> Parts of the exercise:
1 > Can you give again the part of the post on human chatbots that opens with the words containing "Friday, July 14, 2017" and closes with "messaging and marketing.", substituting "Eliza" for "ELIZA"?
2 > Could you resume the post on human chatbots, picking up right after its final sentence?

> Text under study:
Friday, July 14, 2017

Human chatbots?

Joseph Weizenbaum’s ELIZA, developed in 1966, was a language processing program intended to simulate human conversation via pattern matching. The ELIZA program helped build the foundation for the modern day chatbot, and as chatbots continue to evolve people have attempted to leverage its functionality for a wide range of uses including messaging and marketing.

Within marketing the chatbot has become ubiquitous on retail sites, in many use cases acting as a customer service representative by answering product related questions for potential customers. Yet, the major issue with the chatbots have been their limitations and inability to truly connect with users (i.e. be perceived as an actual human). To combat the chatbot limitations, the site The Infatuation removed the Artificial Intelligence (AI) from the equation and replaced it with the next best thing, a human. Since the Spring of 2015 the infatuation has been utilizing a chat service called Text Rex. “With a dinosaur as a mascot, the free texting recommendation service is more than just a chatbot. It’s run by well-trained and well-meaning humans between the general hours of 8:30 a.m. to 11 p.m. The ‘Rexers’ receive requests from registered Text Rex users and use The Infatuation’s categorized database to find the perfect restaurant for the situation.” Per Chris Stang, CEO of The Infatuation, it impossible to “give people value in a fun, trustworthy way” through use of an AI based system.

> Data listing:
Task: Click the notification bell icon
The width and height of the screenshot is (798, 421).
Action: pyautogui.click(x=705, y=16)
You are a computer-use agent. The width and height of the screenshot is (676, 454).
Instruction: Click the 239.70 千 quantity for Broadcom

...

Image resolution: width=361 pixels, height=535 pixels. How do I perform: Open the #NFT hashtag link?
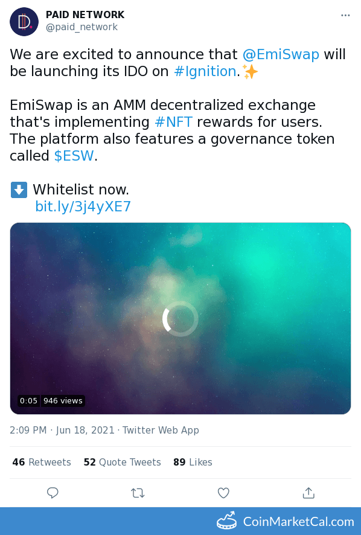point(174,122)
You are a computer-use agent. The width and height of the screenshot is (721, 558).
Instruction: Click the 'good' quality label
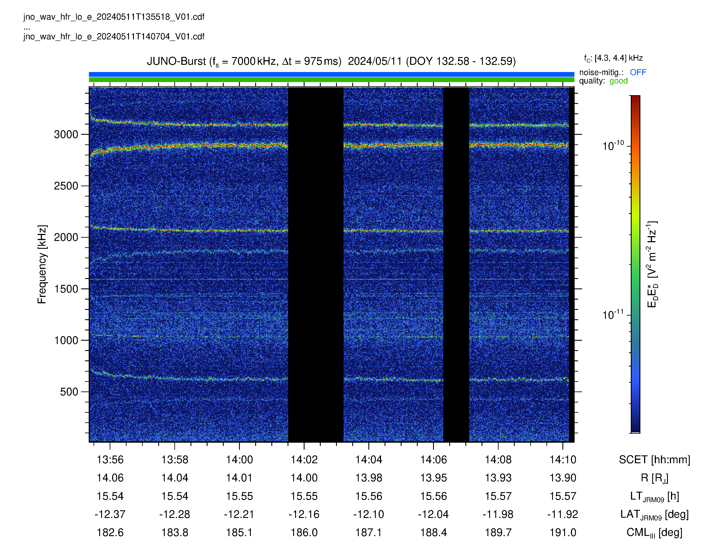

> Answer set:
1 >
Friday, July 14, 2017

Human chatbots?

Joseph Weizenbaum’s Eliza, developed in 1966, was a language processing program intended to simulate human conversation via pattern matching. The Eliza program helped build the foundation for the modern day chatbot, and as chatbots continue to evolve people have attempted to leverage its functionality for a wide range of uses including messaging and marketing.

2 >
The Infatuation’s strategy in this use case makes sense, as the sophistication of AI based chat services lack the ability to truly connect with customers. Yet, the strategy becomes tenuous once you need to scale the solution. Currently the Text Rex service is only offered in New York City, with plans to roll out in Los Angeles, and to adequately expand the service more employees need to be hired. Once other markets are added to this plan, costs for the Text Rex service will rise, and realizing economies of scale would likely require consolidation of Text Rex employees into regional teams. With this type of model, the service could lose its local uniqueness and possibly drive customers away. As CRO Andrew Steinthal stated, “People just want that narrative feeling…As the internet gets murkier and social networks get bigger, you can lose your voice.”